Elafibranor has shown promise in targeting multiple cell types and biological processes involved in the pathophysiology of PBC, including cholestasis, bile toxicity, inflammation, and fibrosis. The ELATIVE Phase III clinical trial demonstrated elafibranor's potential efficacy, with significant improvements in biochemical response and reductions in alkaline phosphatase (ALP) levels, an important predictor of PBC disease progression.
The simultaneous regulatory submissions to the FDA, EMA, and MHRA underscore the urgency and need for new treatment options for PBC patients. Christelle Huguet, EVP and Head of Research & Development at Ipsen, emphasized the potential of elafibranor to change the management of PBC, offering hope to patients with limited effective treatment options.

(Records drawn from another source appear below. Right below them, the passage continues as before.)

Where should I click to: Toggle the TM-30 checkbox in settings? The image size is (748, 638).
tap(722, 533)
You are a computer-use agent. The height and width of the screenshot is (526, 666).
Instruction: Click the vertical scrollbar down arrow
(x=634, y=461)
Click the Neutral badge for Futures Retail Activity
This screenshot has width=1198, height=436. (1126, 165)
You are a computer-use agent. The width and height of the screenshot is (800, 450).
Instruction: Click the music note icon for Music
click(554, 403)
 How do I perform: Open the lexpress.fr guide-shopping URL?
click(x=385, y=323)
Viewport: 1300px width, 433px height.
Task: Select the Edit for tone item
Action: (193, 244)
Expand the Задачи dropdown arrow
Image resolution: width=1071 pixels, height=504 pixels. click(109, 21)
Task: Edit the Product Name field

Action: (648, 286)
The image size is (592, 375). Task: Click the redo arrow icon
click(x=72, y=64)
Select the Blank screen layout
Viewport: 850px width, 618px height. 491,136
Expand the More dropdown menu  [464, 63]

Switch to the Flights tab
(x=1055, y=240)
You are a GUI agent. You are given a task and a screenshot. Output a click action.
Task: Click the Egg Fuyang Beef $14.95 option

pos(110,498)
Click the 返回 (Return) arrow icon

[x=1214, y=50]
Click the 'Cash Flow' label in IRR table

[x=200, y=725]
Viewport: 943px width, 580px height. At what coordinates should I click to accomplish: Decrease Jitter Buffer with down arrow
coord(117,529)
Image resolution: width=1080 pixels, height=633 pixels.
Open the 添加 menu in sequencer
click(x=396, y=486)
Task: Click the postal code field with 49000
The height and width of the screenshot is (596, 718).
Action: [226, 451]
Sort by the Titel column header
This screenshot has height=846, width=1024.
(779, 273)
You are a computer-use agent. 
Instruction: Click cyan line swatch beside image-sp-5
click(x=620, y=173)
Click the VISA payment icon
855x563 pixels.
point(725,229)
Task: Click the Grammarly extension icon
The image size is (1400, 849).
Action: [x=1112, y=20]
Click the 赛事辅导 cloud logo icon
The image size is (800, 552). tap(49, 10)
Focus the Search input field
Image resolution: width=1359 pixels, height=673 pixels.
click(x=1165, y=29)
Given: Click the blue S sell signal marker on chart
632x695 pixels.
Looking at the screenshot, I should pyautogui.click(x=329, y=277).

Elafibranor's safety profile was well-documented in the ELATIVE trial, with adverse events including abdominal pain, diarrhea, nausea, and vomiting occurring in more than 10% of patients. Despite these side effects, the trial's findings suggest that elafibranor could be a valuable addition to the treatment landscape for PBC, pending regulatory approval.
This development represents a collaborative effort between Ipsen and GENFIT, aiming to address the high unmet medical needs of patients with rare and life-threatening liver diseases. The progress of elafibranor through the regulatory review processes is eagerly anticipated by the medical community and patients alike.